Too good at chess to be a student
Professional chess player? This profession was not part of Wesley So's life plan at all. Rather, his extraordinary gift for the game was to serve him as a vehicle for academic honors when the Filipino, born in October 1993, was offered a scholarship to chess-friendly Webster University in Missouri in 2012. So accepted and has lived in the U.S. ever since. He is an established member of the world's top 10 since the mid-2010s.
Chess-wise, the young grandmaster had caused a stir several times in the years before.

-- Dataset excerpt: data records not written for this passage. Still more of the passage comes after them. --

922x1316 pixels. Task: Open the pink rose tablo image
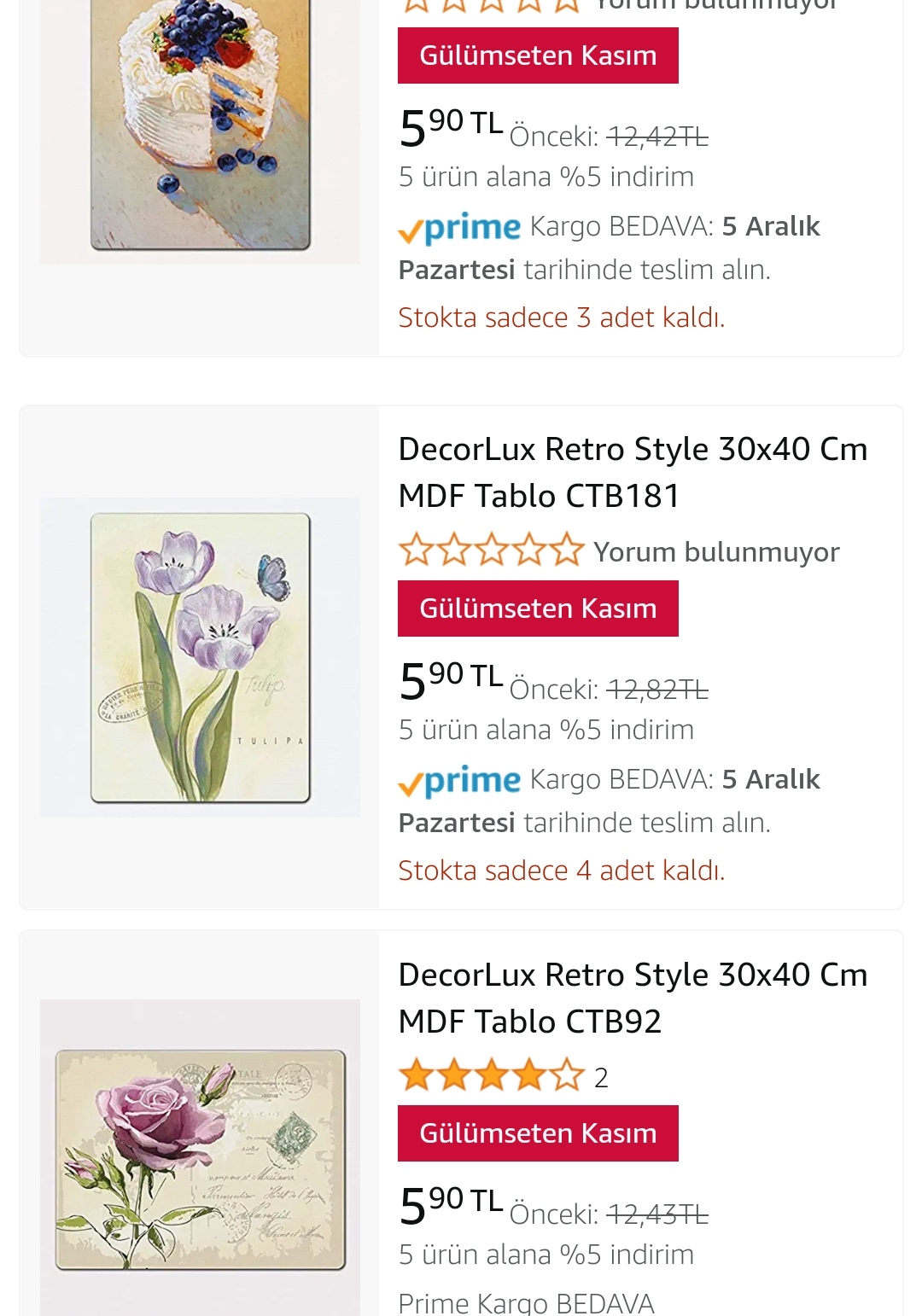click(200, 1159)
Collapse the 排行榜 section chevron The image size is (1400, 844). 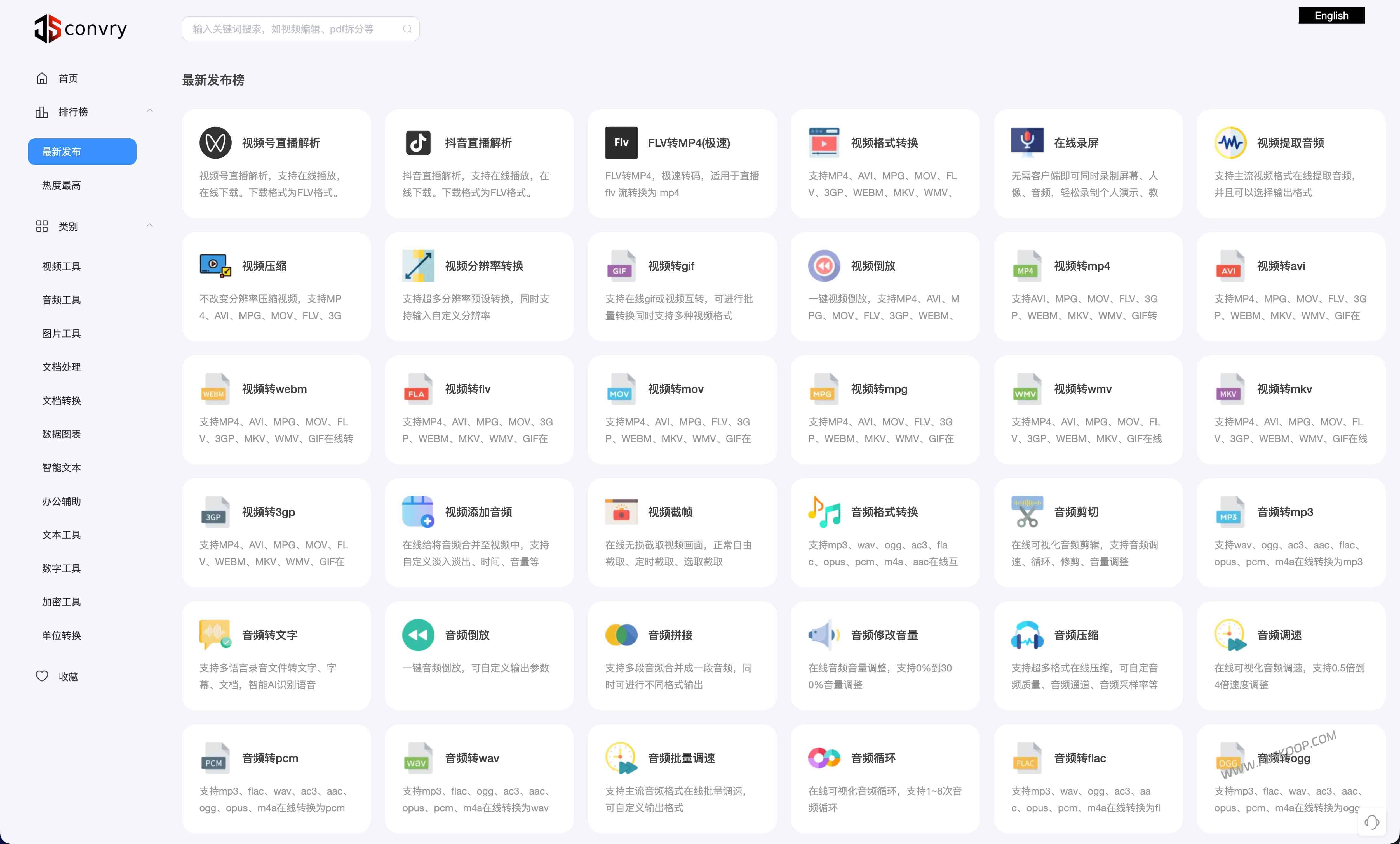pos(149,111)
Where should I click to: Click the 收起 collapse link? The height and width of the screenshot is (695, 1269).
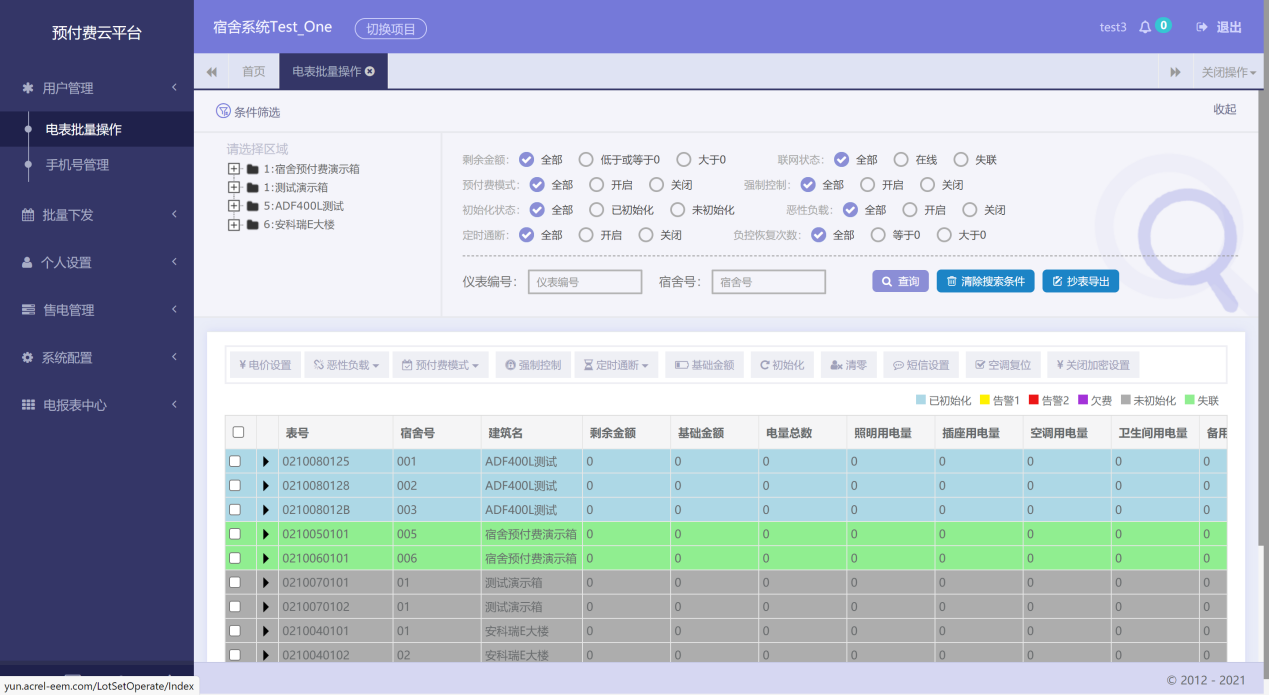click(x=1225, y=109)
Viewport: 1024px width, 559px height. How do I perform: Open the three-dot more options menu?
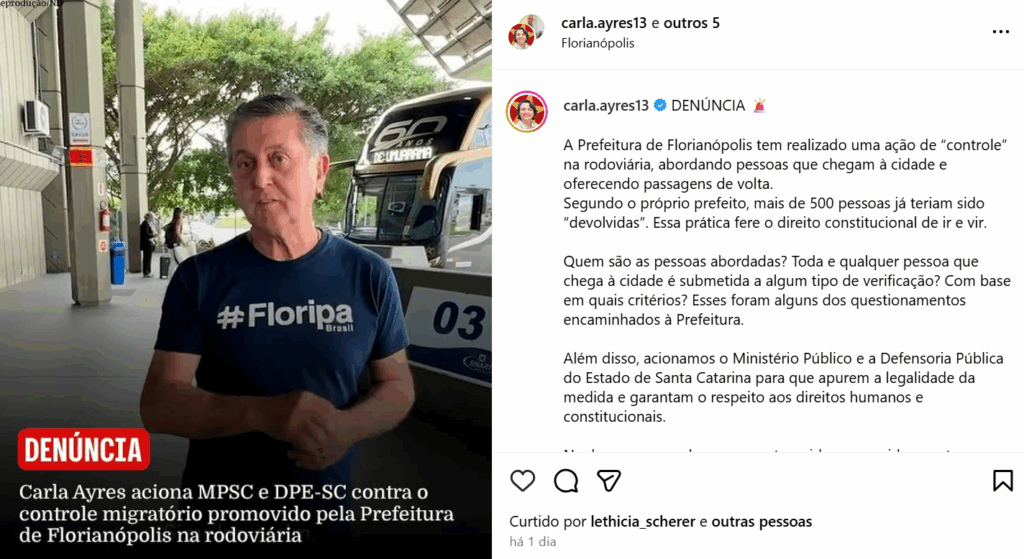click(1000, 31)

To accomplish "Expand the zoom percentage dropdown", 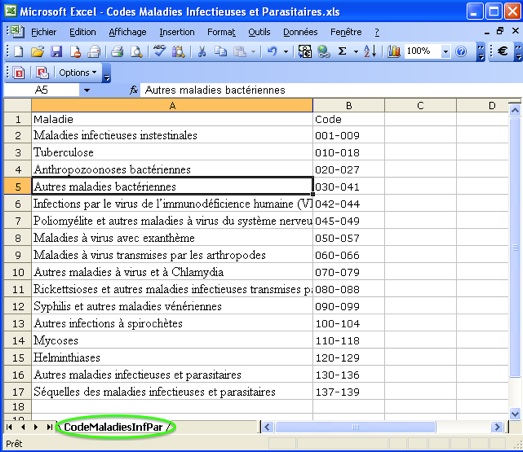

At the end of 2008, for example, So became the youngest player ever to reach the 2600-Elo mark, a record that had been held by Magnus Carlsen until then (and which the Chinese player Hou was to take over shortly afterwards). The following year, the world federation FIDE listed him as the world's best 16-year-old.
So vs. Carlsen 13,5:2,5
And yet So didn't think for a long time about betting on chess alone. But improved training opportunities in the U.S. led him to keep climbing. In 2014, he switched to the U.S. federation, and he turned professional in 2015. In the second half of the 2010s, So was considered one of the most likely next World Championship challengers, and even more so when he climbed to second place in the world rankings in March 2017 with an Elo of 2822.
This rise was accompanied by qualification for the 2018 Candidates Tournament in Berlin. But there So reached his limits for the first time, with his compatriot Fabiano Caruana becoming the World Championship challenger. The following year, the devout Christian showed what he was made of in another discipline. In the final of the World Chess960 Championship, So defeated Magnus Carlsen 13.5:2.5.